Louis Conard (Volume 7p. 7-8).

1362. À GEORGES SAND.
[Paris] lundi soir, 3 février 1873.
Chère Maître

J’ai l’air de vous oublier et de ne pas vouloir faire le voyage de Nohant. Il n’en est rien, mais, depuis un mois, toutes les fois que je prends l’air, je suis ré-empoigné par la grippe, qui devient plus forte à chaque reprise. Je tousse abominablement et je salis des mouchoirs de poche innombrablement. Quand cela finira-t-il ?

J’ai pris le parti de ne plus franchir mon seuil jusqu’à complète guérison, et j’attends toujours le bon vouloir des membres de la Commission pour la fontaine Bouilhet. Depuis bientôt deux mois il ne m’est pas possible de faire se trouver ensemble, à Rouen, six habitants de Rouen. Voilà comme sont les amis ! tout est difficile, la plus petite entreprise demande de grands efforts.

Je lis maintenant de la chimie (à laquelle je ne comprends goutte) et de la médecine Raspail, sans compter le Potager moderne de Gressent, et l’Agriculture de Gasparin. À ce propos, Maurice serait bien gentil de recueillir pour moi ses souvenirs agronomiques afin que je sache quelles sont les fautes qu’il a faites, et par quels raisonnements il les a faites.

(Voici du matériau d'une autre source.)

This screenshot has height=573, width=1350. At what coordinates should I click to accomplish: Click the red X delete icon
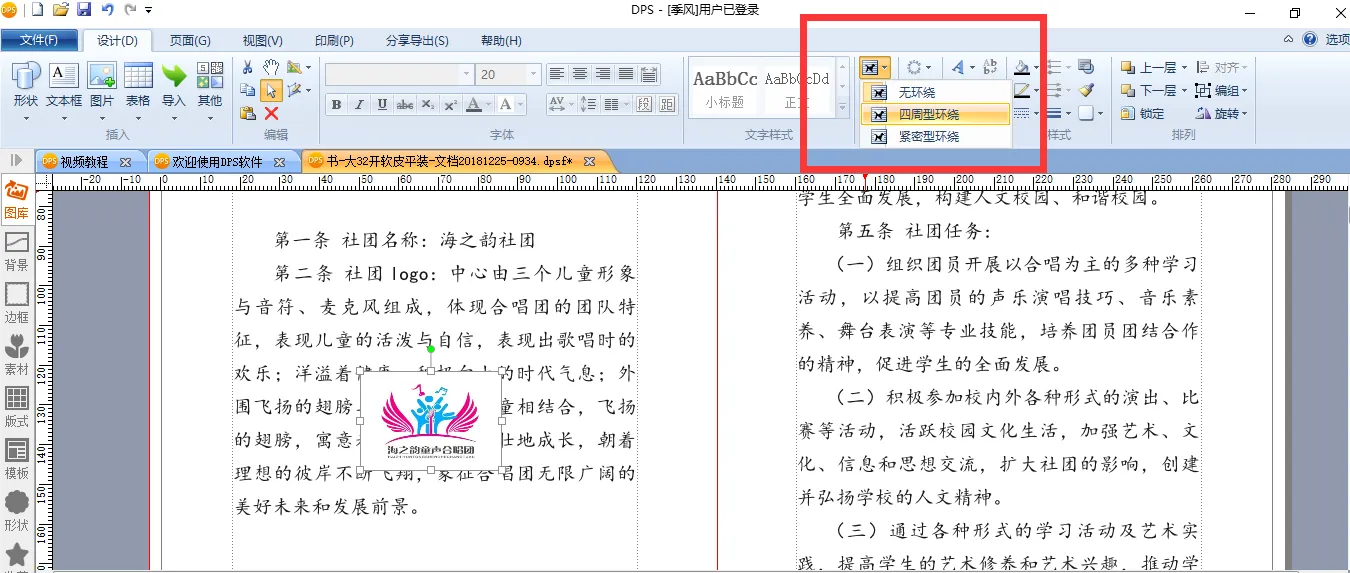(x=271, y=113)
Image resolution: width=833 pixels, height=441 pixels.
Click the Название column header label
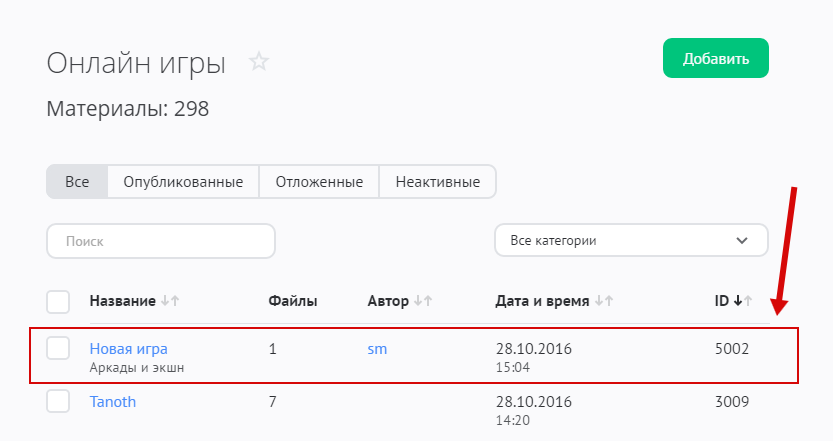tap(122, 301)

De quels renseignements n’ai-je pas besoin pour le livre que j’entreprends ? Je suis venu à Paris, cet hiver, dans l’intention d’en recueillir ; mais si mon affreux rhume se prolonge, mon séjour ici sera inutile. Vais-je devenir comme ce chanoine de Poitiers, dont parle Montaigne, qui, depuis trente ans, n’était pas sorti de sa chambre « par l’incommodité de sa mélancolie » et qui, pourtant, se trouvait fort bien « sauf un rhume qui lui était tombé sur l’estomach » ? C’est vous dire que je vois fort peu de monde. D’ailleurs qui fréquenter ? La guerre a creusé des abîmes.

Je n’ai pu me procurer votre article sur Badinguet. Je compte le lire chez vous.

En fait de lectures, je viens d’avaler tout l’odieux Joseph de Maistre. Nous a-t-on assez scié le dos avec ce monsieur-là ? et les socialistes modernes qui l’ont exalté, à commencer par les saints-simoniens pour finir par Auguste Comte. La France est ivre d’autorité, quoi qu’on dise. Voici une belle idée que je trouve dans Raspail : Les médecins devraient être des magistrats, afin qu’ils puissent forcer, etc.

Votre vieille ganache romantique et libérale vous embrasse tendrement.